Bank of Japan (BOJ) Deputy Governor Shinichi Uchida said on Wednesday the central bank won't raise interest rates when financial markets are unstable. The dollar jumped 1.6% to 146.65 yen and away from the 141.675 trough hit on Monday, though it remains far below its July peak of 161.96.

'The sell-off in Japanese stocks may almost be over,' said analysts at JPMorgan in a note. 'Both nonresident and individual investors have reset their year-to-date net buying.' 'If the market stays at its current level, the GPIF (government pension fund) could become a net buyer by end-September, and a view that unwinding of yen carry trades is almost over has also emerged.'

The GPIF is a massive fund with considerable market power and its investment decisions are highly influential. The unravelling of the yen carry trade - where investors borrow yen at low rates to buy higher yielding assets - was a driving force in the market rout, but again seemed to be stabilising.

MSCI's broadest index of Asia-Pacific shares outside Japan jumped 1.3%, while Korean stocks added 2.7%. China's blue chip index rose 0.4% while Hong Kong's Hang Seng index gained 1.3%. After Wall Street bounced overnight, Nasdaq futures rose 0.6% despite a 12% dive in AI darling Super Micro Computer after it missed earnings estimates.

S&P 500 futures were also up 0.3% while EUROSTOXX 50 futures firmed 0.8%. FTSE futures added 1%. With safe-haven in less demand, Treasury yields ticked higher for a second session.
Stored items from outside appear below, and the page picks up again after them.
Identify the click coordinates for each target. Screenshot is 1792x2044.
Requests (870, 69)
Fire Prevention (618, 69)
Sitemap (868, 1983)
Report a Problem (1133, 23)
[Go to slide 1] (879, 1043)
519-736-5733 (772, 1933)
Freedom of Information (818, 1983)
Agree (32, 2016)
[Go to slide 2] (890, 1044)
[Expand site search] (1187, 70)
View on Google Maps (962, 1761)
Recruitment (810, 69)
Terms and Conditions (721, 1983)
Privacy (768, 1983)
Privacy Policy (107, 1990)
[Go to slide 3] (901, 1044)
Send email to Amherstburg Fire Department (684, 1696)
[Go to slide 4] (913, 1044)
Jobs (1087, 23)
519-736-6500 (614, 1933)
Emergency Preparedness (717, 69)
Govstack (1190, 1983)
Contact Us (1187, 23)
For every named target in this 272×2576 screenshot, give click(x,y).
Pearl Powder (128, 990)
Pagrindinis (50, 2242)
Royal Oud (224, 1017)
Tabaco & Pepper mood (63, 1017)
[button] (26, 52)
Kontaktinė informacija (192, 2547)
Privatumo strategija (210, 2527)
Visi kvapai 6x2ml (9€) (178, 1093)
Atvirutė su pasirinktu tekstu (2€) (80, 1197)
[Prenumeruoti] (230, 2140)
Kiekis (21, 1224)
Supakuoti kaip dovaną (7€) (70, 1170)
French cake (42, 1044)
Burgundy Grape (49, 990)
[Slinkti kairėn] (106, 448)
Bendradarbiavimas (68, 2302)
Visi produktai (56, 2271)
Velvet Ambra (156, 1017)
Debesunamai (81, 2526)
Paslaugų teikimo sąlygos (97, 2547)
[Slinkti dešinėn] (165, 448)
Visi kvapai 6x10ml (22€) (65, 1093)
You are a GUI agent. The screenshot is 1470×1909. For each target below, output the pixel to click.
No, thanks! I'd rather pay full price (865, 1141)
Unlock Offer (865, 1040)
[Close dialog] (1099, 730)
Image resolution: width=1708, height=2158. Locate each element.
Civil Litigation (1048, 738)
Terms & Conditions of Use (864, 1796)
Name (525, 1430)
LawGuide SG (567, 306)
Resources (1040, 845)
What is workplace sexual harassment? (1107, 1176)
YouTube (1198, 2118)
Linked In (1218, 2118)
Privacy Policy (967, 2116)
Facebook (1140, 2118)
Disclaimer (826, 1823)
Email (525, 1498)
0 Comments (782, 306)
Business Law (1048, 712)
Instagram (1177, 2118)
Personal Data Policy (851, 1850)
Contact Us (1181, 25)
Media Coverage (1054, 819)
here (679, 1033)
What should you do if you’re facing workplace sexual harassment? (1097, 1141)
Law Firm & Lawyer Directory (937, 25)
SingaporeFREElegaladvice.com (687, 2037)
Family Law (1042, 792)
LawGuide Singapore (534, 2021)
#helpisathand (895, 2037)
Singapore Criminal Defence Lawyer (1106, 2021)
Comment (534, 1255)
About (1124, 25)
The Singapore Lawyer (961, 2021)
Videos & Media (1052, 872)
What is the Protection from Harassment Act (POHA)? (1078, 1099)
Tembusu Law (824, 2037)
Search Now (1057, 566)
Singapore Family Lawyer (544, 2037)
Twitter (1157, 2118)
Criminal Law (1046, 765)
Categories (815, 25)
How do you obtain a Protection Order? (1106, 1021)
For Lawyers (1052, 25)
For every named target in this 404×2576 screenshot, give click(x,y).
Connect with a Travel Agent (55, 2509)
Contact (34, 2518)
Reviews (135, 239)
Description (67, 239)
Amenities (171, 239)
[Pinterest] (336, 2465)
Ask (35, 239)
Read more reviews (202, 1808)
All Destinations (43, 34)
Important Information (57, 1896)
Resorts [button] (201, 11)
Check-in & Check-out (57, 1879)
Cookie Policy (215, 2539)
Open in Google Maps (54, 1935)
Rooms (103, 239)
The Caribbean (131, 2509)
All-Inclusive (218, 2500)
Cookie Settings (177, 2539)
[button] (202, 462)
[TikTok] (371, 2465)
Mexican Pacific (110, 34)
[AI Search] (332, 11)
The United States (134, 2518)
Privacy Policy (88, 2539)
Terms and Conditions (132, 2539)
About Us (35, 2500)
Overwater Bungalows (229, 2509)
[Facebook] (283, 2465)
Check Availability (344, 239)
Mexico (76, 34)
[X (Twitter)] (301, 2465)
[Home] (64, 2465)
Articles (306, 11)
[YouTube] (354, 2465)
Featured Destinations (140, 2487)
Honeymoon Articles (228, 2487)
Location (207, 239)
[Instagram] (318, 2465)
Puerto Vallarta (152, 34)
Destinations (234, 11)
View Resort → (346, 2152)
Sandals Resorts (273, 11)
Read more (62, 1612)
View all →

U.S. 10-year yields were up at 3.9165%, and well off Monday's low of 3.667%.

Two-year yields climbed back to 4.0163%, from a deep trough of 3.654%, as markets scaled back wagers on an intra-meeting emergency rate cut from the Federal Reserve. Futures now imply 105 basis points of easing this year, compared with 125 basis points at one stage during Monday's turmoil, while a 50-basis-point cut in September was seen as a 73% chance.

Fears of an imminent U.S. recession had also faded a little as the run of economic data still pointed to solid economic growth in the current quarter. The Atlanta Fed's much-watched GDPNow estimate is that gross domestic product is running at an annual pace of 2.9%.

In commodity markets, gold prices slipped 0.2% at $2,383.77 an ounce and short of last week's $2,477 top. Oil prices remained volatile as concerns about waning global demand warred with the risk of supply disruptions in the Middle East.

Brent eased 0.3% to $76.23 per barrel, while U.S. crude fell 0.4% to $72.87 a barrel.